**Stored items**
•••••
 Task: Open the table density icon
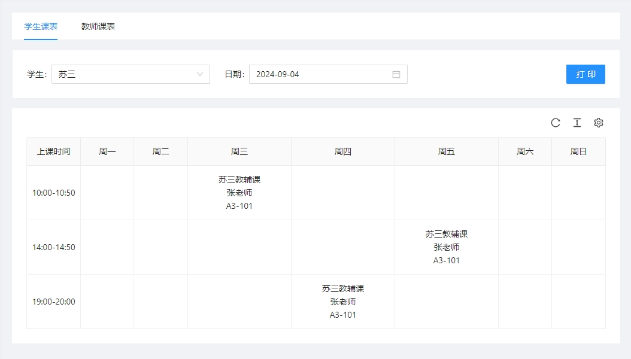pyautogui.click(x=577, y=123)
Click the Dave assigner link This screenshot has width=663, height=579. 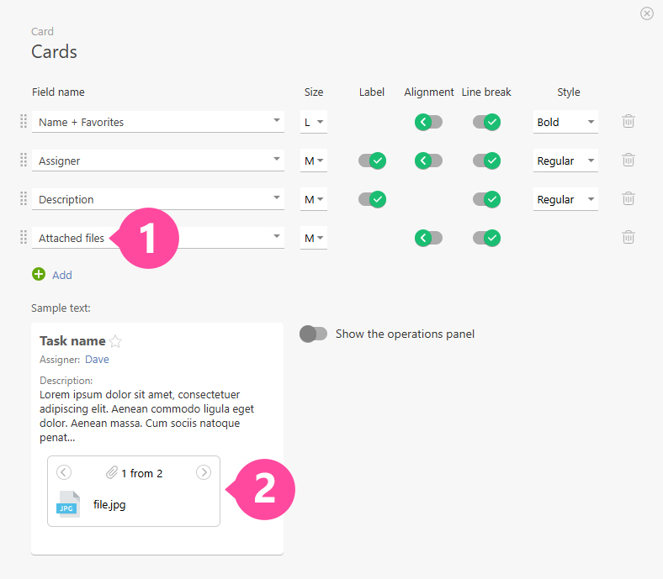pos(97,360)
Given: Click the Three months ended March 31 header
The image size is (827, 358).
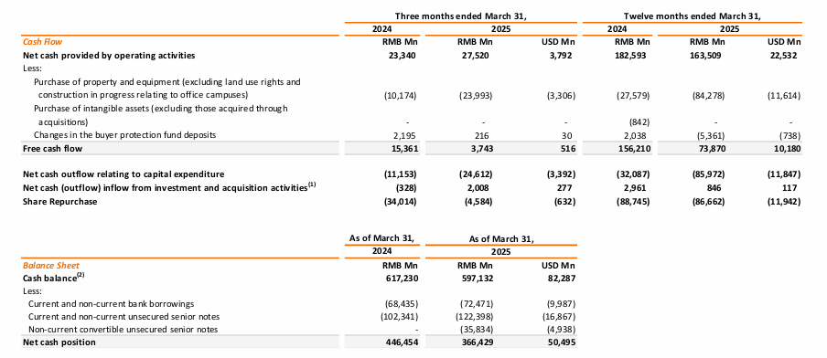Looking at the screenshot, I should [462, 16].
•••••
**Your goal**
Return only the lines from the one containing "Given: Click the" through the last line of the entries above, exactly as written and without pictures.

**Task answer**
Given: Click the Three months ended March 31 header
The image size is (827, 358).
Looking at the screenshot, I should [462, 16].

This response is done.